* [Action item]:
Every line of the data is to be transcribed as it stands.

* [Recorded data]:
Content starts

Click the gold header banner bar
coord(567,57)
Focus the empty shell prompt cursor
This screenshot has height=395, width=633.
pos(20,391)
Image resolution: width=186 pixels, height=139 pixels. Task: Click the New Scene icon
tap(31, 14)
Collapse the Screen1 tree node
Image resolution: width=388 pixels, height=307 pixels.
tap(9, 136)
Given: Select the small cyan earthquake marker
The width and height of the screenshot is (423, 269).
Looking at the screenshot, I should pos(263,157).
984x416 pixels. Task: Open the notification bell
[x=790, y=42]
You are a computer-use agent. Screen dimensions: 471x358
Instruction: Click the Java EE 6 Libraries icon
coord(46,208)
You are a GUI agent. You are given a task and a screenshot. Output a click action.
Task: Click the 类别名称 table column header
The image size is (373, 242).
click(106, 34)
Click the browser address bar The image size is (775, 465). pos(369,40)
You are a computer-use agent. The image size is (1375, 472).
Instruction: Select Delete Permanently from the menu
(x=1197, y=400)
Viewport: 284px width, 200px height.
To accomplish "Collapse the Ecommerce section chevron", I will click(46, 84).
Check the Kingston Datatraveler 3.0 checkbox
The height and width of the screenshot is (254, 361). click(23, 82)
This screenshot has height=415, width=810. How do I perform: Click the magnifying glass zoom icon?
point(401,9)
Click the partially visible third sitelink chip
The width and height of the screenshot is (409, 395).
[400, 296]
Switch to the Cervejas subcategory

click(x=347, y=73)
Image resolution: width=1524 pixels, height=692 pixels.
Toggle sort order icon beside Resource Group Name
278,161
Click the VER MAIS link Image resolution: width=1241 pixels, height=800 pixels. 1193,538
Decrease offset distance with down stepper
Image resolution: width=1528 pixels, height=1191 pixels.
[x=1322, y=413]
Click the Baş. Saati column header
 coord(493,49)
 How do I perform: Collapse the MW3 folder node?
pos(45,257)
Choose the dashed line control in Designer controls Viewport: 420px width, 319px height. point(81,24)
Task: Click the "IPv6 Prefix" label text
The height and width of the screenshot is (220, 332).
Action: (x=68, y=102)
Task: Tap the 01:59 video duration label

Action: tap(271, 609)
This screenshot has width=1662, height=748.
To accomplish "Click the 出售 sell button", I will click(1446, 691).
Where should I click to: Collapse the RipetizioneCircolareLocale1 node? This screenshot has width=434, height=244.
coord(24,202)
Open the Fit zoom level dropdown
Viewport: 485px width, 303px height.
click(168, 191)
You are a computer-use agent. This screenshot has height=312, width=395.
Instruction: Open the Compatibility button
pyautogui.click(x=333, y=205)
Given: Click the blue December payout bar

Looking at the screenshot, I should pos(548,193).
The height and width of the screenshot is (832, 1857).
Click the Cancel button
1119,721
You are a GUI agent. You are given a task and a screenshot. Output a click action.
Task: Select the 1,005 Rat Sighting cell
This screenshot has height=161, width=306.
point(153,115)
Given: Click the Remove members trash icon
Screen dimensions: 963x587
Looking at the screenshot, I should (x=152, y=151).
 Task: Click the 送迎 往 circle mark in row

Content ends

* [Result]:
Click the gold header banner bar
coord(567,57)
Focus the empty shell prompt cursor
This screenshot has height=395, width=633.
pos(20,391)
Image resolution: width=186 pixels, height=139 pixels. Task: Click the New Scene icon
tap(31, 14)
Collapse the Screen1 tree node
Image resolution: width=388 pixels, height=307 pixels.
tap(9, 136)
Given: Select the small cyan earthquake marker
The width and height of the screenshot is (423, 269).
Looking at the screenshot, I should pos(263,157).
984x416 pixels. Task: Open the notification bell
[x=790, y=42]
You are a computer-use agent. Screen dimensions: 471x358
Instruction: Click the Java EE 6 Libraries icon
coord(46,208)
You are a GUI agent. You are given a task and a screenshot. Output a click action.
Task: Click the 类别名称 table column header
The image size is (373, 242).
click(106, 34)
Click the browser address bar The image size is (775, 465). pos(369,40)
You are a computer-use agent. The image size is (1375, 472).
Instruction: Select Delete Permanently from the menu
(x=1197, y=400)
Viewport: 284px width, 200px height.
To accomplish "Collapse the Ecommerce section chevron", I will click(46, 84).
Check the Kingston Datatraveler 3.0 checkbox
The height and width of the screenshot is (254, 361). click(23, 82)
This screenshot has height=415, width=810. How do I perform: Click the magnifying glass zoom icon?
point(401,9)
Click the partially visible third sitelink chip
The width and height of the screenshot is (409, 395).
[400, 296]
Switch to the Cervejas subcategory

click(x=347, y=73)
Image resolution: width=1524 pixels, height=692 pixels.
Toggle sort order icon beside Resource Group Name
278,161
Click the VER MAIS link Image resolution: width=1241 pixels, height=800 pixels. 1193,538
Decrease offset distance with down stepper
Image resolution: width=1528 pixels, height=1191 pixels.
[x=1322, y=413]
Click the Baş. Saati column header
 coord(493,49)
 How do I perform: Collapse the MW3 folder node?
pos(45,257)
Choose the dashed line control in Designer controls Viewport: 420px width, 319px height. point(81,24)
Task: Click the "IPv6 Prefix" label text
The height and width of the screenshot is (220, 332).
Action: (x=68, y=102)
Task: Tap the 01:59 video duration label

Action: tap(271, 609)
This screenshot has width=1662, height=748.
To accomplish "Click the 出售 sell button", I will click(1446, 691).
Where should I click to: Collapse the RipetizioneCircolareLocale1 node? This screenshot has width=434, height=244.
coord(24,202)
Open the Fit zoom level dropdown
Viewport: 485px width, 303px height.
click(168, 191)
You are a computer-use agent. This screenshot has height=312, width=395.
Instruction: Open the Compatibility button
pyautogui.click(x=333, y=205)
Given: Click the blue December payout bar

Looking at the screenshot, I should pos(548,193).
The height and width of the screenshot is (832, 1857).
Click the Cancel button
1119,721
You are a GUI agent. You are given a task and a screenshot. Output a click action.
Task: Select the 1,005 Rat Sighting cell
This screenshot has height=161, width=306.
point(153,115)
Given: Click the Remove members trash icon
Screen dimensions: 963x587
Looking at the screenshot, I should (x=152, y=151).
 Task: Click the 送迎 往 circle mark in row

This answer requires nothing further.